Key risks

An investment in property and unlisted shares contains risks. You may not get the returns expected and your capital is at risk.

  1. Capital Loss

    The property market has historically proven that it can go down as well as up. Therefore you should consider this factor before investing. A fall in your investment may be due to several reasons, such as a decline in the rental market or a down value in property prices as a result of market valuation. Past performance is not a reliable indicator of future results.

  2. Income

    If a property receives rent, this will be paid to the investors as a dividend net of any fees, costs and expenses. However, should a property not produce rent, the tenant not pay the rent, or the rent be insufficient to cover the costs and expenses of operating the property; no dividends will be paid, and you will be unlikely to see any return on your investment until the property is sold. Income may also be reduced if lower rents are secured or properties remain untenanted for periods.

  3. Liquidity

    The shares are unquoted, and there is no trading platform or quotation for them. Whilst you can sell your shares should you find a willing buyer, there may not be anyone willing to buy your investment at a price that you deem reasonable (or buy it at all).

  4. Exit Strategy

    Subject to market conditions, Byoot intends to exit investment around the fifth anniversary after purchase or a 25% capital gain trigger.
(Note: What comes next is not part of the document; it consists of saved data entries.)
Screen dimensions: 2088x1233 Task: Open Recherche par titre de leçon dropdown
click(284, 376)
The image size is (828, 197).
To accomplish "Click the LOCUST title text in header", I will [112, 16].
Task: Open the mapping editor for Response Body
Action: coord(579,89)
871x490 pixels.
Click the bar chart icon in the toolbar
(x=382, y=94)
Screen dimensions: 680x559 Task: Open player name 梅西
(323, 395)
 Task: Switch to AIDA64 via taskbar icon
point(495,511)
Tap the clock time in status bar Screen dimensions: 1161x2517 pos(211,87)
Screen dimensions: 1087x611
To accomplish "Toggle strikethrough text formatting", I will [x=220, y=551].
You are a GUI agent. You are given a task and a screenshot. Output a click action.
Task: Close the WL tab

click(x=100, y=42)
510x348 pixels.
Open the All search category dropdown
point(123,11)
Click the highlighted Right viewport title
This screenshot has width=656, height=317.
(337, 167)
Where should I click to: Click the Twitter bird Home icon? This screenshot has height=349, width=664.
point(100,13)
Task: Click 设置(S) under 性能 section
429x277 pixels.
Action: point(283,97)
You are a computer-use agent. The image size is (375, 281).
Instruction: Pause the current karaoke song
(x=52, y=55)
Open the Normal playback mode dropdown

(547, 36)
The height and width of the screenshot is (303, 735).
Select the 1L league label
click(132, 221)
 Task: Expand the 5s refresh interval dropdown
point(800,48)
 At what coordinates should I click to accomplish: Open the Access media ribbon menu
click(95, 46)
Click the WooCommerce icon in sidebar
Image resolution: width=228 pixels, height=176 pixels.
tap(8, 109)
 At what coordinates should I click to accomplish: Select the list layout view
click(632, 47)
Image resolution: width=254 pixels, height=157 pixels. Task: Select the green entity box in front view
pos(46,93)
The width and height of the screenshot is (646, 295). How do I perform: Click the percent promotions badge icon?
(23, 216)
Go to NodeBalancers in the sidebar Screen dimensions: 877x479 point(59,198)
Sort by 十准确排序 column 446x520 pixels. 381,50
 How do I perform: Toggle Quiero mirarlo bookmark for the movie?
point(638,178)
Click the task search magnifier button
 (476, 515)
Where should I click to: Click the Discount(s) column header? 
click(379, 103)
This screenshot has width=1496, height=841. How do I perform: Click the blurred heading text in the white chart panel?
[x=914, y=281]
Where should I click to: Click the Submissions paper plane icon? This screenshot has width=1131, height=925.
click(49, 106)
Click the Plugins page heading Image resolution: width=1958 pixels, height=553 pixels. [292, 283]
At this point, timing and ability to exit will depend on completion of a transaction to sell the underlying asset at the end of the investment term.

  5. Tax

    You will be responsible for the payment of your own tax, including any capital gains or income tax. We do not provide tax advice and you should seek independent tax advice before investing if you are unsure of your position.

  6. Diversification

    Your investment in property and unlisted shares should only be considered as part of a diverse portfolio which contains investments of different kinds and where you do not put too great a proportion of your capital into property. We also encourage you to diversify your investments across multiple properties to safeguard against excessive exposure to any one property.